• **ИСХОДНЫЙ ТЕКСТ**
•••

Кульминацией был звонок мне по вертушке Полянского:

– Ты соображаешь, что ты творишь? Ты же частнособственнические инстинкты раздуваешь. Кулаков новых растишь. Если не прекратишь немедленно, это для тебя добром не кончится.

В стране, где подсобные хозяйства давали одну треть годовой сельхозпродукции, человек, отвечавший за сельское хозяйство, крестил тружеников на этих участках как кулаков – страшное в те времена оскорбление.

Я не относил себя к робкому десятку, но и случай был из ряда вон выходящий. Члены политбюро, а Полянский к тому же еще и секретарь ЦК, ведающий сельским хозяйством, не баловали главного редактора «Комсомолки» звонками. Достаточно было сказать какому-нибудь помощнику или замзаву, чтобы он позвонил первому секретарю ЦК ВЛКСМ. А тот уж пусть сам сражается со своим редактором, который не раз уж был замечен в своеволии и неуправляемости.

Когда я поделился скорбной вестью с Онищенко, он, внимательно выслушав, сообщил мне, что «у них в жопе тоже не кругло» и сказал, что надо ехать в российский Совмин, к другому члену политбюро, Воронову.

Я посоветовал Володе не трепаться, а пойти и подумать, что действительно предпринять.

На следующий день он заявил мне, что договорился с Геннадием Ивановичем о полете на Кубань, к Первицкому, который был одним из столпов безнарядничества. Полетим его спецсамолетом.

Володя Онищенко был одной из достопримечательностей этажа. Как, впрочем, и каждый, кто на нем задерживался. Парадоксально, но факт – вымывало или, если хотите, выдувало с этажа безликих. Тех, кто без сучка и без задоринки. Это странное явление даже заставило меня переосмыслить сию старую русскую поговорку. Ведь согласно ей, когда без сучка и задоринки – это хорошо. У нас на этаже получалось – плохо. Дело было даже не в таланте или, скромнее, в способностях. Дело было в чудинке. Наверное, той самой, которую Шукшин открыл в своих героях. Человек мог вообще ничего не писать, месяцами не появляться на страницах газеты, а только говорить, выступать на летучках, витийствовать в буфете или на кухне у редакционного дружка, и ходить в кумирах настолько, что тронь его начальство, намекни, что, мол, неплохо было бы и перышком поводить, даже такой признанный, уж извините, коллективом редактор, как я, мог впасть в немилость у того «шума и шороха», который и называется, по Писареву, общественным мнением.

•••

• **ФРАГМЕНТ ДАННЫХ**
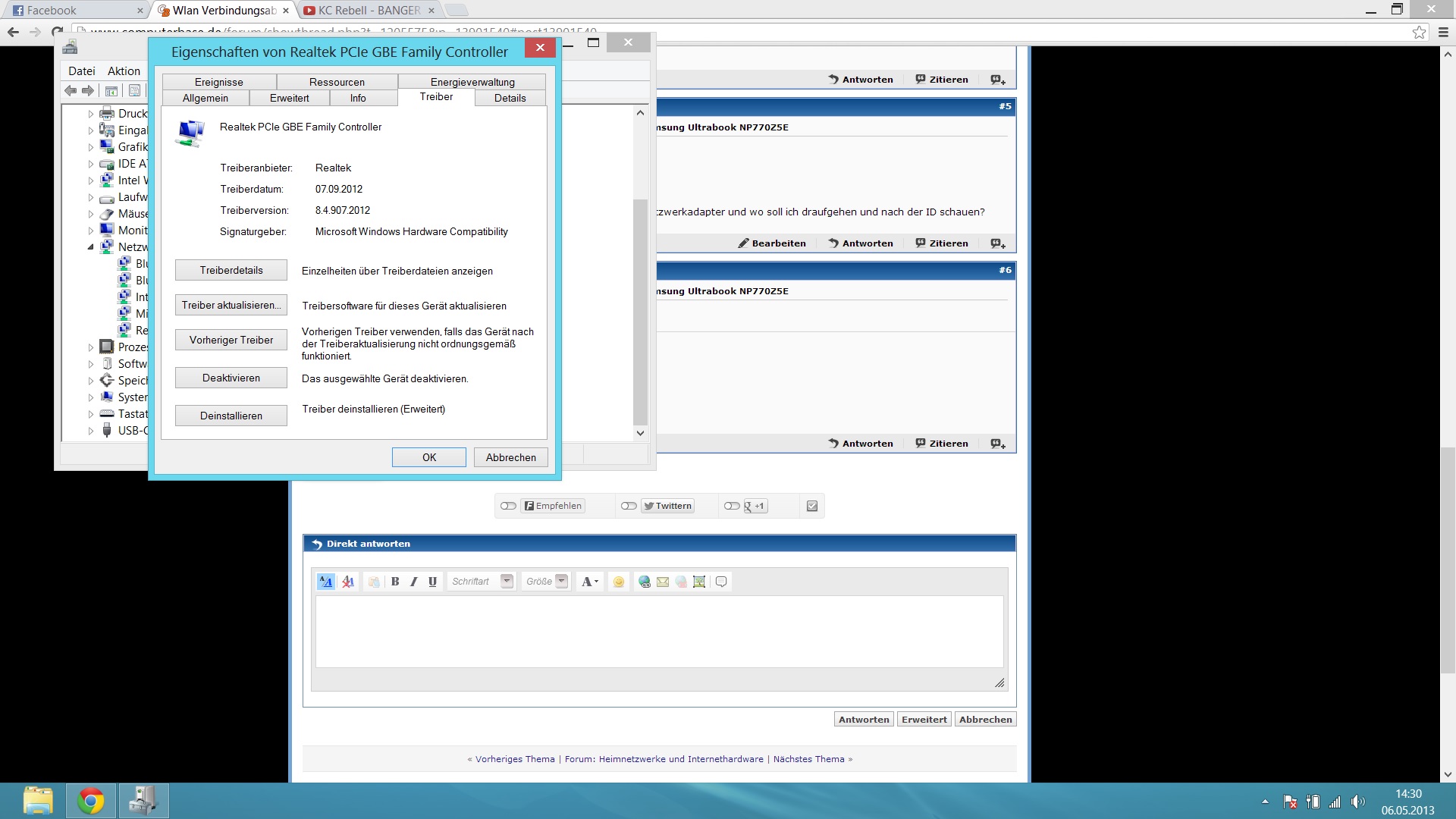Click the insert link globe icon
The image size is (1456, 819).
pyautogui.click(x=645, y=582)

•••

• **ЗАДАНИЯ УПРАЖНЕНИЯ**
1. Ответьте по исходному тексту на вопросы:
(a) Какую долю годовой сельхозпродукции давали подсобные хозяйства?
(b) Куда и к кому договорились лететь спецсамолетом?
(c) По чьему определению «шум и шорох» называется общественным мнением?
2. Выведите дословно фрагмент исходного текста, начиная со слов «Я не относил» и заканчивая словами «что действительно предпринять.» включительно.

• **РЕШЕНИЯ УПРАЖНЕНИЯ**
1.
(a) Одну треть.
(b) На Кубань, к Первицкому.
(c) По Писареву.

2.
Я не относил себя к робкому десятку, но и случай был из ряда вон выходящий. Члены политбюро, а Полянский к тому же еще и секретарь ЦК, ведающий сельским хозяйством, не баловали главного редактора «Комсомолки» звонками. Достаточно было сказать какому-нибудь помощнику или замзаву, чтобы он позвонил первому секретарю ЦК ВЛКСМ. А тот уж пусть сам сражается со своим редактором, который не раз уж был замечен в своеволии и неуправляемости.

Когда я поделился скорбной вестью с Онищенко, он, внимательно выслушав, сообщил мне, что «у них в жопе тоже не кругло» и сказал, что надо ехать в российский Совмин, к другому члену политбюро, Воронову.

Я посоветовал Володе не трепаться, а пойти и подумать, что действительно предпринять.